Public ip on internal network

sushil · ‎08-25-2008

Hi,

I am looking to map one of the internal host to public ip.

Statically natted the internal ip with public ip.somehow no luck accessing the host publically.inernet working perfectly with PAT.

Find attached the running config and suggest what all i am missing.

Reg,

Sushil

Marwan ALshawi · ‎08-25-2008

try it like this

static (inside,outside) interface 192.168.0.10 netmask 255.255.255.255

if didnt work keep it like this and change the ACL to

access-list outside_in extended permit tcp any interface outside

if u want to make the nat to static pat for example ony map http do it like

static (inside,outside) tcp interface 80 192.168.0.10 80 netmask 255.255.255.255

and in ur ACL permit only 80

add a line for each additional port u want

this is optional

good luck

please, if helpful Rate

sushil · ‎08-25-2008

Marwan here I have three additional ip's in addition to what is there on outside interface.

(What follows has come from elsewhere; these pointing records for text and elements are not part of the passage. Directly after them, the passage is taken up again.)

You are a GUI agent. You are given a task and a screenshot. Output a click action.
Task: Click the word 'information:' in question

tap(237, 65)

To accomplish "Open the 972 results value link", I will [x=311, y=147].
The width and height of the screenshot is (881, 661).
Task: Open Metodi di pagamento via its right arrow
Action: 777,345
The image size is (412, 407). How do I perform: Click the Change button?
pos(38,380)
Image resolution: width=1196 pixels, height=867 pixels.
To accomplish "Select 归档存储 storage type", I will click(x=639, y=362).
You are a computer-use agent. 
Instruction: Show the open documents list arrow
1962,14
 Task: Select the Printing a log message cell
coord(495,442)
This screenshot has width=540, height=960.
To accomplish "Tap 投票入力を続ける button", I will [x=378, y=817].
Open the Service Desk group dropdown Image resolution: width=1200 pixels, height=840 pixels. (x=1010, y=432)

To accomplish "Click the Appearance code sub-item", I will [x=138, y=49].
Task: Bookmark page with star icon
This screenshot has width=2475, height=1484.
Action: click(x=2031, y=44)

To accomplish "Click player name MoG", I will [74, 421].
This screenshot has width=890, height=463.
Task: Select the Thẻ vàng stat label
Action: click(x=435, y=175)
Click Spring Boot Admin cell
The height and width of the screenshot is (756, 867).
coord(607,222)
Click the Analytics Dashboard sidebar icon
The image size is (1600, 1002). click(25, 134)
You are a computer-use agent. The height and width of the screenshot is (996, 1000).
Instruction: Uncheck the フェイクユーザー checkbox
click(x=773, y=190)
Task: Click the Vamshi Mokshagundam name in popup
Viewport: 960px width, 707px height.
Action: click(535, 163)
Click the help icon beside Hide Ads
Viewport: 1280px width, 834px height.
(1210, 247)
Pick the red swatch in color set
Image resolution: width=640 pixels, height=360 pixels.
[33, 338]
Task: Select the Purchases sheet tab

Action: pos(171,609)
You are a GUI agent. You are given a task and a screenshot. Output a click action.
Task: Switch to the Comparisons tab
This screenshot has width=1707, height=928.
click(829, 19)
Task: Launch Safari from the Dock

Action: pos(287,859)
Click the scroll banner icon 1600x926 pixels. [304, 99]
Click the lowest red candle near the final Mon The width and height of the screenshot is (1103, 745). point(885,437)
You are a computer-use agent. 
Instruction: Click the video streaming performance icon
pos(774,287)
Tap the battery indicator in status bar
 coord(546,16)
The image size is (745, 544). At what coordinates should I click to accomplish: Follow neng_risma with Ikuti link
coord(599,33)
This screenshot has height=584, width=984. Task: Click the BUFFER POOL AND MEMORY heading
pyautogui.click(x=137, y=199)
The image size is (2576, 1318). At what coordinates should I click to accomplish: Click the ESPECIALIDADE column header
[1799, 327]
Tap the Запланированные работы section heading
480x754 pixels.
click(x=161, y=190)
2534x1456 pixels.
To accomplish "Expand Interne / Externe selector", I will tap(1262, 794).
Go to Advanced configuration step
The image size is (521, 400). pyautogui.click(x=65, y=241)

So All interanl host PATTED to public ip say 1.1.1.1 using global command.

Now say there are three additional pub ip's 1.1.1.2 1.1.1.3 and 1.1.1.4,which are to be accessed from outside.So want to statically nat with 192.168.0.10 ,192.168.0.20 and 192.168.0.30 respectibly.

In your above config not able to understnad what will the (inside,outside) interface 192.168.0.10 will do?

And why to change acl extended permit tcp any interface outside?

Here need some more suggestion should i upgrade the ios.Presently running 7.0.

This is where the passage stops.